No effect on price paid by shopper

A trebling in the price farmers received for lamb did not necessarily translate into a similar increase in retail prices.

Federated Farmers yesterday launched a campaign to lift returns for farmers to $150 a lamb within five years, but say that would be achieved by lots of incremental gains along the value chain and not simply lifting the price to consumers.

But the country's largest meat processor and exporter warns that any goal has to be relevant and calculated.

Silver Fern Farms chief executive Keith Cooper said in an interview he would like lamb to be worth more, but it had to be what the market was prepared and able to pay.

Such figures had no foundation and Mr Cooper said it was irresponsible to do so.

It was not known whether the global financial crisis would impact on demand and people's ability to buy high value protein.

One impact could be on exchange rates, which had a direct impact.

"No-one is thinking about what the flow-on impact could be from this financial crisis."

The federation's meat and fibre chairman Bruce Wills said it was a realistic and achievable goal which was needed to rebuild hope and confidence in the sheep industry.

It could be achieved by the "entire industry" contributing a small bit, and letters had been sent to meat companies, Meat and Wool New Zealand and wool exporters seeking their support and contribution towards the $150 a lamb target, he said.

Farmers received less than 20% of the final retail price, but efficiency gains along the whole supply chain plus securing more of that final retail price would allow them to meet their target.

Increasing the weight of lambs supplied from an average of 16kg to 20kg would also help.

Mr Wills did not want to lose the momentum that had been created in the past year as the industry debated its structure and future.

"We need to continue the talk about consolidation, efficiency gains, robotics, far more focus on marketing and building long-term relationships, rather than procurement."
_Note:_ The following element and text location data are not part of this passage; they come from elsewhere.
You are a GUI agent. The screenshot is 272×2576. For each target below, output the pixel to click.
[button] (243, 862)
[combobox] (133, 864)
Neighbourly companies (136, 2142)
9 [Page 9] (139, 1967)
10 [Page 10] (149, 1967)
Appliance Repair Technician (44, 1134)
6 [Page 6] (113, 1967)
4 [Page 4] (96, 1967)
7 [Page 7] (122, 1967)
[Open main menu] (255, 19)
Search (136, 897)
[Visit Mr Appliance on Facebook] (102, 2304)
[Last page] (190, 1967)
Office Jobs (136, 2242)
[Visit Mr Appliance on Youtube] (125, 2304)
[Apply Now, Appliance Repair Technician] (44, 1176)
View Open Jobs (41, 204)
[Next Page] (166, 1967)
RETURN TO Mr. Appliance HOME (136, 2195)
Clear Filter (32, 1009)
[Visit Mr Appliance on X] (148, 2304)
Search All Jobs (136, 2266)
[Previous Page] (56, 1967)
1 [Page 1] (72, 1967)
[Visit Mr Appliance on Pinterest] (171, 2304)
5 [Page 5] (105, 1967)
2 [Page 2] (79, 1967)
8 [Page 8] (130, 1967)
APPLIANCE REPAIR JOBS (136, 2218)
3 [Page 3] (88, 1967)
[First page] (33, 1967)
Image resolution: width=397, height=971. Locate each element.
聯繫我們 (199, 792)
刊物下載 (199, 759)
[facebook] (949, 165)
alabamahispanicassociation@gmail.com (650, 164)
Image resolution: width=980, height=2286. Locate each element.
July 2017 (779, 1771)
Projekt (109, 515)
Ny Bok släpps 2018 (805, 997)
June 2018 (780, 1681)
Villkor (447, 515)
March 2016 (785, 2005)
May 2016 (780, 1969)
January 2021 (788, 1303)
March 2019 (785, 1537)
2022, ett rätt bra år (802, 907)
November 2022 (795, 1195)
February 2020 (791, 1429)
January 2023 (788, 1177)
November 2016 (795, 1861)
Meat companies have signalled lamb could be worth $80-$90 this year, and Mr Wills said those brighter prospects could see farmers relaxing their push for change, returning the industry to a boom and bust cycle.

He said farmers needed to do their bit, produce heavier lambs, broaden the selling season, establish long-term relationships with meat companies and end the Sunday night auction where farmers held out selling for the sake of a few cents.

"What is good for us is good for rural communities, meat companies, truckies, freezing workers, livestock agents and the New Zealand economy."